*** Opening AVAILABLE DATA ***
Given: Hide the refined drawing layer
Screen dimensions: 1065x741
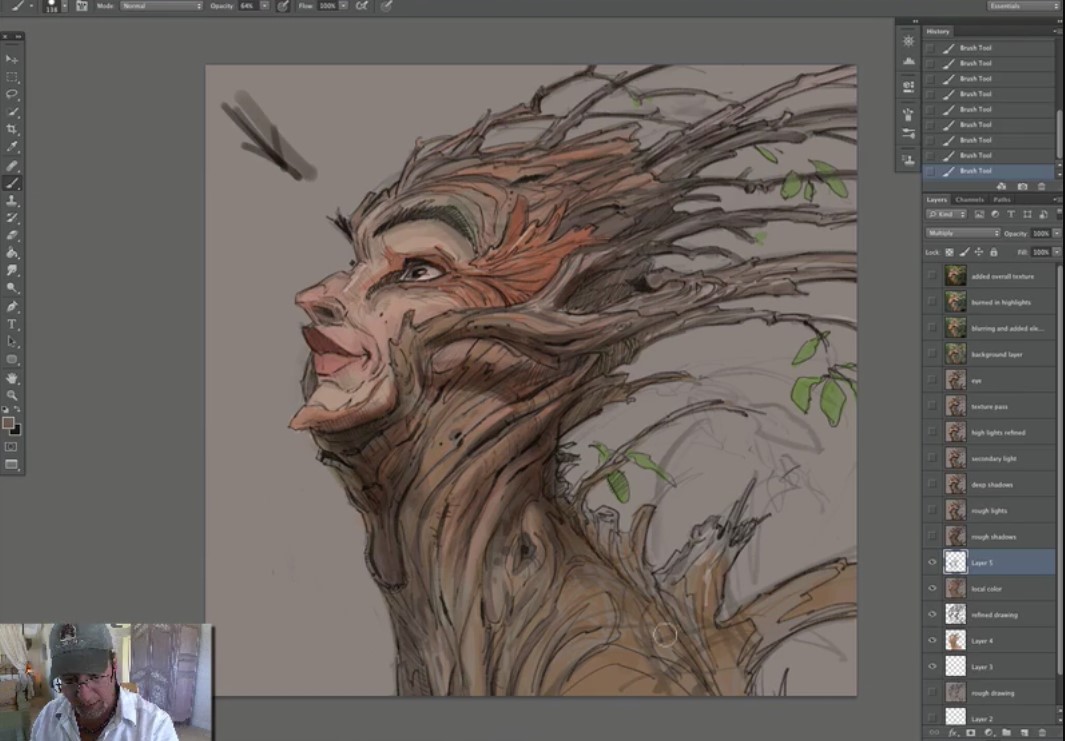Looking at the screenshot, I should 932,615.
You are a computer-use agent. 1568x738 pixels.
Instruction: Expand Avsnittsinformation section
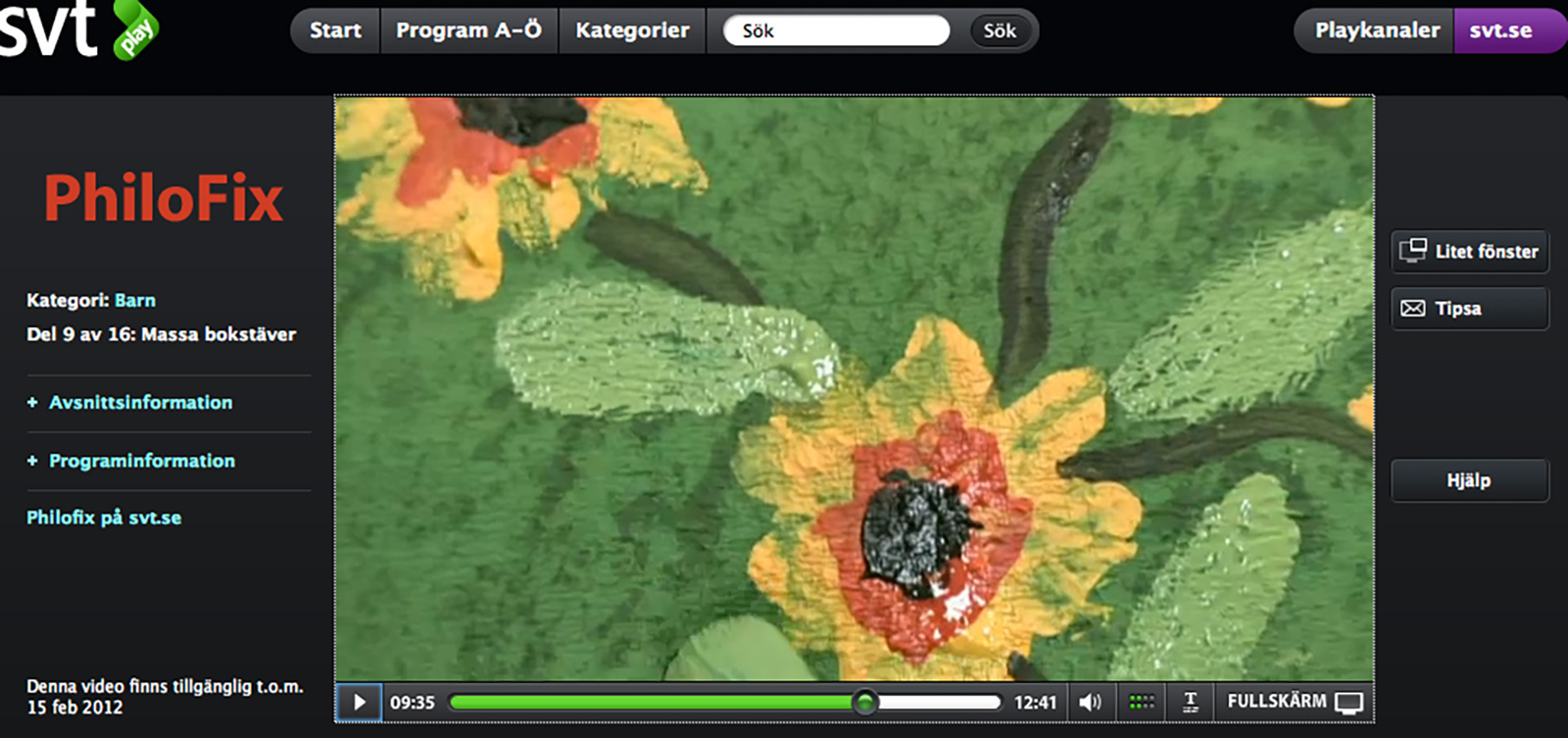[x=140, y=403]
*** Closing AVAILABLE DATA ***
*** Opening AVAILABLE DATA ***
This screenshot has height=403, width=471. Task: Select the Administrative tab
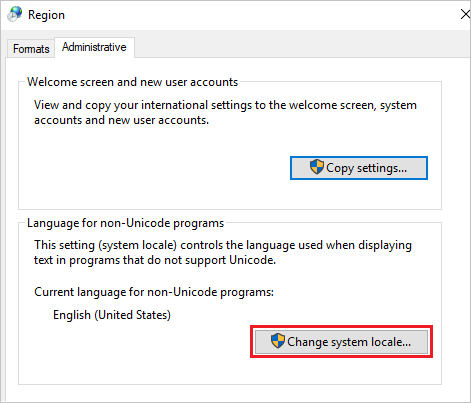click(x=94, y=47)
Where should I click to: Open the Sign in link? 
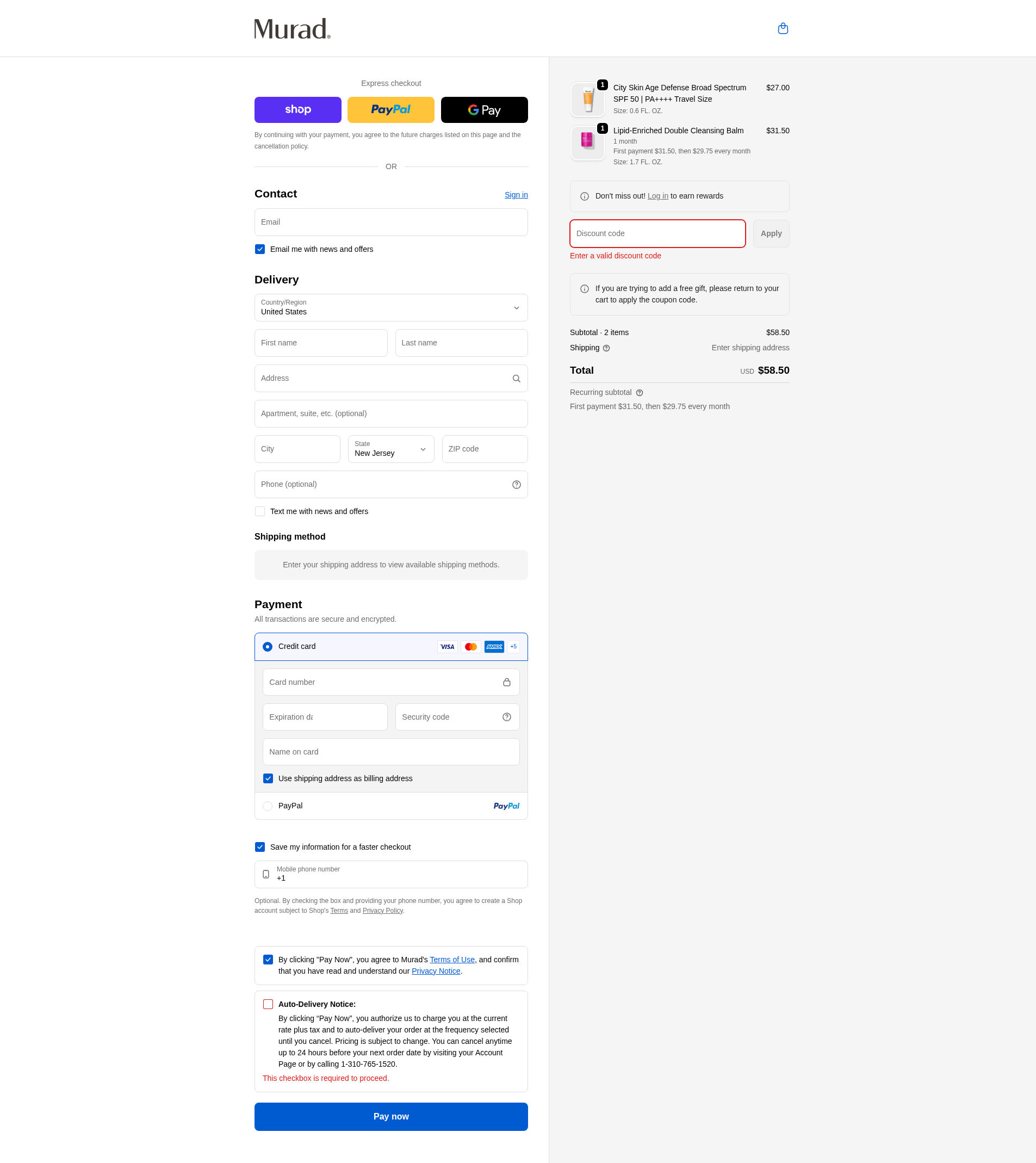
*** Closing AVAILABLE DATA ***
*** Opening AVAILABLE DATA ***
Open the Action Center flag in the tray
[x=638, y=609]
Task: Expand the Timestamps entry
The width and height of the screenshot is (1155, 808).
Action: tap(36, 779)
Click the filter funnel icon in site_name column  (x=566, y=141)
*** Closing AVAILABLE DATA ***
*PROBLEM TO SOLVE*: Repeat word for word the lines above that run from the line containing "Task: Expand the Timestamps entry" through the line containing "Click the filter", both ends included, and nothing else.

*EXERCISE OUTPUT*:
Task: Expand the Timestamps entry
The width and height of the screenshot is (1155, 808).
Action: tap(36, 779)
Click the filter funnel icon in site_name column  (x=566, y=141)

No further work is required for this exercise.